Secondary endpoint
/SEK-un-dare-ee END-point/
Also known as: secondary outcome, exploratory endpoint, supportive outcome
Definition
A secondary endpoint is an outcome measure that a clinical trial evaluates in addition to the primary endpoint. Secondary endpoints typically provide supporting evidence about the effects of a treatment on related outcomes. For example, if the primary endpoint is weight loss, secondary endpoints might include changes in body fat percentage, changes in muscle mass, changes in blood pressure, and changes in metabolic markers. Secondary endpoints are pre-specified in the study protocol but are not required to show statistical significance for the treatment to be considered successful. However, if the treatment demonstrates significant benefits on clinically relevant secondary endpoints, this strengthens the overall evidence base and may support regulatory approval or clinical use. Secondary endpoints are particularly valuable when they measure different aspects of treatment effect or when they evaluate safety and tolerability.
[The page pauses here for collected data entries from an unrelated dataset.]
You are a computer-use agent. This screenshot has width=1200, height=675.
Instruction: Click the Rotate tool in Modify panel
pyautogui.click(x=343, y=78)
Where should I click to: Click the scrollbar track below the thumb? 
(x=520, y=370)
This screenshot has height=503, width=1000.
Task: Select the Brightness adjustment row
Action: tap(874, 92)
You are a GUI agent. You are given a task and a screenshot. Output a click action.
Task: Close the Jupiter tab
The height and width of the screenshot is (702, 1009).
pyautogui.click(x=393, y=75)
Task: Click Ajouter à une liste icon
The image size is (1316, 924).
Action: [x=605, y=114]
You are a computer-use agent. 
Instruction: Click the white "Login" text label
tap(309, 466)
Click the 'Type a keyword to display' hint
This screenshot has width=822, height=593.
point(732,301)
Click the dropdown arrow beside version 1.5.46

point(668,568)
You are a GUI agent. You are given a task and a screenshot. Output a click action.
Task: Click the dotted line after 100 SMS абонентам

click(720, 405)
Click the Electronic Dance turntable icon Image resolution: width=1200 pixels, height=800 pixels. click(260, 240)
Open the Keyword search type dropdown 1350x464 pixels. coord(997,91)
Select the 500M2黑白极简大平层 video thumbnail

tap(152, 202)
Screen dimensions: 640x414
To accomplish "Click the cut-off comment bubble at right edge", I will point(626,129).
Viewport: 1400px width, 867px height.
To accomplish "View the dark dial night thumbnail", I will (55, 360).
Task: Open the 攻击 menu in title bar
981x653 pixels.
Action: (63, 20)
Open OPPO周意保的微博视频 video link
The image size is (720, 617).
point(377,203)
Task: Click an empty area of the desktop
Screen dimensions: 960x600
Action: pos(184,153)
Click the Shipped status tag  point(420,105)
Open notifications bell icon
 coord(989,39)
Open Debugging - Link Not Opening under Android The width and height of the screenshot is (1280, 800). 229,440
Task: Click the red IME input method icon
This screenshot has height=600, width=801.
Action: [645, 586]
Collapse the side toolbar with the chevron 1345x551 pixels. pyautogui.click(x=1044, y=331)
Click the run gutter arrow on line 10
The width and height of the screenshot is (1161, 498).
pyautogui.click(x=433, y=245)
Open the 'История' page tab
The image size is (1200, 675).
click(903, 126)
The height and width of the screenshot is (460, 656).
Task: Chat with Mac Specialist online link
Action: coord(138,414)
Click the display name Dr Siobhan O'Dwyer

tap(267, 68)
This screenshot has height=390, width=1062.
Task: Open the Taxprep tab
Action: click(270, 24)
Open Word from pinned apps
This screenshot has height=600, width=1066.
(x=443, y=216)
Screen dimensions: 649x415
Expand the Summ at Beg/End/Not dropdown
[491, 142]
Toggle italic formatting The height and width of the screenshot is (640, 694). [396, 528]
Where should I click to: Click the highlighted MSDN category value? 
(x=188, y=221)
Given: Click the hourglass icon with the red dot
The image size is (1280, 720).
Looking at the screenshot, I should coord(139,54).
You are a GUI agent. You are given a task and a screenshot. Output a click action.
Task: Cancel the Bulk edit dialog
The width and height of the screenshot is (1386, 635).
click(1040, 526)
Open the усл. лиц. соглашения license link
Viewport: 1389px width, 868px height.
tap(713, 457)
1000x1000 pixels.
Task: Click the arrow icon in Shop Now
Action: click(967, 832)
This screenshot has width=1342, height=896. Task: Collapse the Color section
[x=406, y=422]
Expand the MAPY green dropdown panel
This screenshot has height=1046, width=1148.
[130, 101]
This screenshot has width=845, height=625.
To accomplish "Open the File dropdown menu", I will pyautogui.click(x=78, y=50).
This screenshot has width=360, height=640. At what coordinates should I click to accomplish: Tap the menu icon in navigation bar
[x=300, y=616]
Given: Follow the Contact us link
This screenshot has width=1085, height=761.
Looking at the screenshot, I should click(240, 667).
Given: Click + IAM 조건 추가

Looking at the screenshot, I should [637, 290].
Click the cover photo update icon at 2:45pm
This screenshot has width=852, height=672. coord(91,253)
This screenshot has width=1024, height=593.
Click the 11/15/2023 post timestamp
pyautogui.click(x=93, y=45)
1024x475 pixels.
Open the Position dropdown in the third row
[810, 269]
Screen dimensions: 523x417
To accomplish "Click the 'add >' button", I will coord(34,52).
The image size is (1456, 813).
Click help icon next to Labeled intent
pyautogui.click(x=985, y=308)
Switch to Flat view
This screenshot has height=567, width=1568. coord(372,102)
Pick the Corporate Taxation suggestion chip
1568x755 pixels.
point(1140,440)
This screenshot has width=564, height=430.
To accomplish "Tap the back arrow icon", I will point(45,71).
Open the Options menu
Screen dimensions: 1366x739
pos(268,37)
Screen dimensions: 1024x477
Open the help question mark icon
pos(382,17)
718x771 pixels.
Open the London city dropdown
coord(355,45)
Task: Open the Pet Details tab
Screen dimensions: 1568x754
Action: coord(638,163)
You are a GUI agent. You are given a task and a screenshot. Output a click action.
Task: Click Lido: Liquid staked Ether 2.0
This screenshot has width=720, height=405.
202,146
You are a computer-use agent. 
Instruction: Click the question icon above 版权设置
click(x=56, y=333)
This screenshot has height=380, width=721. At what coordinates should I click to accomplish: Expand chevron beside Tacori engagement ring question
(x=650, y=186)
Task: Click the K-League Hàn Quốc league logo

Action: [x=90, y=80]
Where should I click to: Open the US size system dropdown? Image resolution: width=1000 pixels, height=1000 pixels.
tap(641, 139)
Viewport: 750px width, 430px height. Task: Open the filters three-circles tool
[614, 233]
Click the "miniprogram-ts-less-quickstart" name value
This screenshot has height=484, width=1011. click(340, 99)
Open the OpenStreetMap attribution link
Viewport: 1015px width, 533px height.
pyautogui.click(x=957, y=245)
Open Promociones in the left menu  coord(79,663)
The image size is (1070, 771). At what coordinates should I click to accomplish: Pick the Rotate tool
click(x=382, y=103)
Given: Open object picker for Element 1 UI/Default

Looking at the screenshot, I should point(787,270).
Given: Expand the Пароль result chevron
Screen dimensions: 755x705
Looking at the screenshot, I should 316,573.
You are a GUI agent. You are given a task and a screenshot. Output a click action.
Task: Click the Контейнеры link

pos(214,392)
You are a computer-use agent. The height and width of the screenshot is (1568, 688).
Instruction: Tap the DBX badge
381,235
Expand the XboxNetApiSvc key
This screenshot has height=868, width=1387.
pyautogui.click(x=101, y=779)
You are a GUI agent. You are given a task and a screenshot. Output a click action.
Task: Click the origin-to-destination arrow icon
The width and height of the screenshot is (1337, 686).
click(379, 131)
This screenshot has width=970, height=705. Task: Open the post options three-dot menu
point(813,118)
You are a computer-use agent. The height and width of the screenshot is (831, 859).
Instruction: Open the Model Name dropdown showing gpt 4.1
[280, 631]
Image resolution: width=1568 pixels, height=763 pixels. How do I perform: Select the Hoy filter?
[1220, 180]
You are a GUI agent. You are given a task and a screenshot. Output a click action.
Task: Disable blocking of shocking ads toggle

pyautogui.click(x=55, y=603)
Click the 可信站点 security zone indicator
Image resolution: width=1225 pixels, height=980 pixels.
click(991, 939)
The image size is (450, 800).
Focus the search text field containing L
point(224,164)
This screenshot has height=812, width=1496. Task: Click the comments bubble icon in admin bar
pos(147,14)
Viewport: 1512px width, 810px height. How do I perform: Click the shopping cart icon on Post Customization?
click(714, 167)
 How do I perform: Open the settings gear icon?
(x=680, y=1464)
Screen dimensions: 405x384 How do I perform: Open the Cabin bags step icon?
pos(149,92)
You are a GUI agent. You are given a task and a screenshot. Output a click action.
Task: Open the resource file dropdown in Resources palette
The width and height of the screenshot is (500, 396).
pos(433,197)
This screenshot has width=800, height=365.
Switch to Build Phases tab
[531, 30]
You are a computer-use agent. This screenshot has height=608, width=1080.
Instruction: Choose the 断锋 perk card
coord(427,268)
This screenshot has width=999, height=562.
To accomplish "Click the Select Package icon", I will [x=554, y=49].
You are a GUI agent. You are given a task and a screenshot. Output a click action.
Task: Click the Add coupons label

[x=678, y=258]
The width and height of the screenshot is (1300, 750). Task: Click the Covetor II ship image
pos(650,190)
In research peptide studies, secondary endpoints commonly include pharmacokinetic measurements, biomarker changes, safety assessments, and quality-of-life measures.
Secondary endpoints serve several purposes: they demonstrate that treatment effects are not limited to the primary endpoint but extend to related clinical outcomes; they provide mechanistic insight into how the treatment works; and they identify potential adverse effects or safety concerns. Analysis of secondary endpoints is exploratory; findings are interpreted with caution because multiple comparisons increase the risk of false-positive findings due to chance. Trends in secondary endpoint data can generate hypotheses for future studies but are not considered definitive evidence.
Regulators use secondary endpoint data to assess the overall benefit-risk profile of a treatment. A treatment might meet criteria for approval based on the primary endpoint alone, but strong secondary endpoint data supporting improved quality of life, reduced hospitalisation, or better safety profile strengthens the case for approval. Conversely, if secondary endpoints show unexpected adverse effects, regulators may impose restrictions on use or require additional monitoring.